そして、軸方向に大きい荷重を負荷する領域に組み込まれる転動体の数を、軸方向に小さい荷重を負荷する領域に組み込まれる転動体の数よりも多くしたので、各転動体に負荷される荷重を均等にすることができ、軸受のサイズ・材質を変えることなく、軸受のコンパクト化と長寿命を実現することができる。
【図面の簡単な説明】
【図1】本発明転がり軸受の一実施形態を一部省略して示す断面図。
【図2】転動体の一実施形態を示す斜視図。
【図3】本発明転がり軸受における転動体の組み込み状態を示す概略図。
【図4】第二実施形態を一部省略して示す断面図。
【図5】第三実施形態を一部省略して示す断面図。
【図6】第四実施形態を一部省略して示す断面図。
【図7】第五実施形態を一部省略して示す縦断面図。
【図8】セパレータの一実施形態を示す拡大斜視図で、(a)は第一領域にて転動体を同一傾斜状に保持するセパレータ、(b)は第一領域と第二領域との間で、夫々の転動体を交差状に保持するセパレータ。
【図9】第六実施形態を一部省略して示す縦断面図。
【図10】転動体の他の実施形態を示す拡大斜視図。
【図11】第七実施形態を一部省略して示す縦断面図。
【図12】第八実施形態を一部省略して示す縦断面図。
【図13】第九実施形態を一部省略して示す縦断面図。
【図14】第十実施形態を一部省略して示す縦断面図。
【図15】第十一実施形態を一部省略して示す縦断面図。
【図16】保持器の他の実施形態の部分拡大斜視図。
【図17】第十二実施形態を一部省略して示す縦断面図。
【図18】第十三実施形態を一部省略して示す縦断面図。
【図19】第十四実施形態を一部省略して示す縦断面図。
【図20】転動体の他の実施形態を示す拡大斜視図。
【図21】保持器の他の実施形態を一部省略して示す拡大平面図。
【図22】図21の保持器のI−I線断面図。
【図23】保持器の他の実施形態を示す断面図。
【図24】保持器の他の実施形態を一部省略して示す拡大平面図。
【図25】図24の保持器のII−II線断面図。
【図26】第十四実施形態に用いられるセパレータの拡大斜視図で、(a)は第一領域にて転動体を同一傾斜状に保持するセパレータ、(b)は第一領域と第二領域との間で、夫々の転動体を交差状に保持するセパレータ。

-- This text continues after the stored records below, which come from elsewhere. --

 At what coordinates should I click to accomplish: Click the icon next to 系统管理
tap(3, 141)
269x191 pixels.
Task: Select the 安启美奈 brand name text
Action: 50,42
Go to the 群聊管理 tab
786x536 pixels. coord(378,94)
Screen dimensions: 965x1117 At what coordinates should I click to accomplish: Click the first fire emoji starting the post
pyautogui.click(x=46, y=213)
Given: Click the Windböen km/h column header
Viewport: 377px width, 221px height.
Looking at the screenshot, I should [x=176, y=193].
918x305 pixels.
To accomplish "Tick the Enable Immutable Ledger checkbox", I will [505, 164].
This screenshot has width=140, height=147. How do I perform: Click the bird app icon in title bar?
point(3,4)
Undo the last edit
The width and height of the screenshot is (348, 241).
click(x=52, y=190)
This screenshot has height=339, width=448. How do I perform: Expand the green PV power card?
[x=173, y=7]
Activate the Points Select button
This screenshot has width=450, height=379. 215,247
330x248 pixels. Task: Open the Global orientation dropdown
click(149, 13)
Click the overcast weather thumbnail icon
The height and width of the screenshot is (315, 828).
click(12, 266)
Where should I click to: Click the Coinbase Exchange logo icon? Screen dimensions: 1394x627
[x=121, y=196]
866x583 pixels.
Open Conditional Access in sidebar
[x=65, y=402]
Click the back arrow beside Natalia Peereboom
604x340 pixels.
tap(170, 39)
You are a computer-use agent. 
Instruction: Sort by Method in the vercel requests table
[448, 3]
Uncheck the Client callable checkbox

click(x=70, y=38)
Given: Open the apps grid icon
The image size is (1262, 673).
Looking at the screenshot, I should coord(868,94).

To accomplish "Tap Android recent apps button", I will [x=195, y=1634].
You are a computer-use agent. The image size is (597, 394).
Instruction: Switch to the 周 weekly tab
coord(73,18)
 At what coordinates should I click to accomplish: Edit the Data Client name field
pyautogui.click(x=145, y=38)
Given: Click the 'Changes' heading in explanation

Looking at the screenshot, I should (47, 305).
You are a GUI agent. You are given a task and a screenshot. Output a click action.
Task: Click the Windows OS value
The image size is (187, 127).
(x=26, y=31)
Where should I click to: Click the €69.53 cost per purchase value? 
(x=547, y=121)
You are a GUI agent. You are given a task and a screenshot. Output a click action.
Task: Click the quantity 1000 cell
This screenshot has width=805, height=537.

【図27】第十五実施形態の転動体の加工方法を実施するための加工装置の要部構成を示す概略斜視図。
【図28】図27に示す加工装置における加工盤体を拡大して示す概略断面図。
【図29】鋼球と転動体との混合比率と、加工時間と、鋼球と転動体の期待し得る被加工球相互差との関係を示す図。
【図30】クロスローラ軸受の縦断面図。
【図31】4点接触玉軸受の縦断面図。
【図32】先行技術の転がり軸受を示し、(a)は転がり軸受を一部省略して示す縦断面図、(b)は(a)に示した転がり軸受における転動体の組み込み状態を示す概略図。
【符号の説明】
A:転がり軸受
1:外輪
2:内輪
3:軌道溝
5:転動体(第一領域の転動体)
5′:転動体(第二領域の転動体)
5a,5′a:外径
5b,5′b:相対面(平面)
5c,5′c:自転中心軸
L1:第一領域
L2:第二領域

Claims (6)

  1. 一対の軌道輪間に複数の転動体が組込まれ、上記各軌道輪は転動体の半径より大径状の軌道面からなる軌道溝を夫々有し、その中に少なくとも一つの軌道輪は二つの軌道面からなり、上記各転動体は転がり接触面となる外径が軸方向にも曲率を持ち、円周上に夫々交差状に配されると共に、各転動体の外径が常に相対する一方の軌道輪の軌道面と他方の軌道輪の軌道面にて夫々一点ずつ合計二点で接触している転がり軸受であって、
    円周上にて交差状に配される一方の向きの転動体の数と、他方の向きの転動体の数とが異なることを特徴とする転がり軸受。
  2. 一方の向きの転動体が軸方向に大きい荷重を負荷する第一領域を構成し、他方の向きの転動体が軸方向に小さい荷重を負荷する第二領域を構成し、
    上記第一領域と第二領域とが円周方向に交互に交差状に設けられ、
    第一領域に組み込まれる転動体数が第二領域に組み込まれる転動体数よりも多いことを特徴とする請求項1に記載の転がり軸受。
  3. 第一領域に組み込まれる転動体の数が、第二領域に組み込まれる転動体の数の2倍であることを特徴とする請求項2に記載の転がり軸受。
  4. 転動体が、一組の対称相対面を有する上下切断状玉であることを特徴とする請求項1乃至3のいずれかに記載の転がり軸受。
  5. 転動体が、一組の非対称相対面を有する上下切断状玉であることを特徴とする請求項1乃至3のいずれかに記載の転がり軸受。
  6. 転動体が、片側切断状玉であることを特徴とする請求項1乃至3のいずれかに記載の転がり軸受。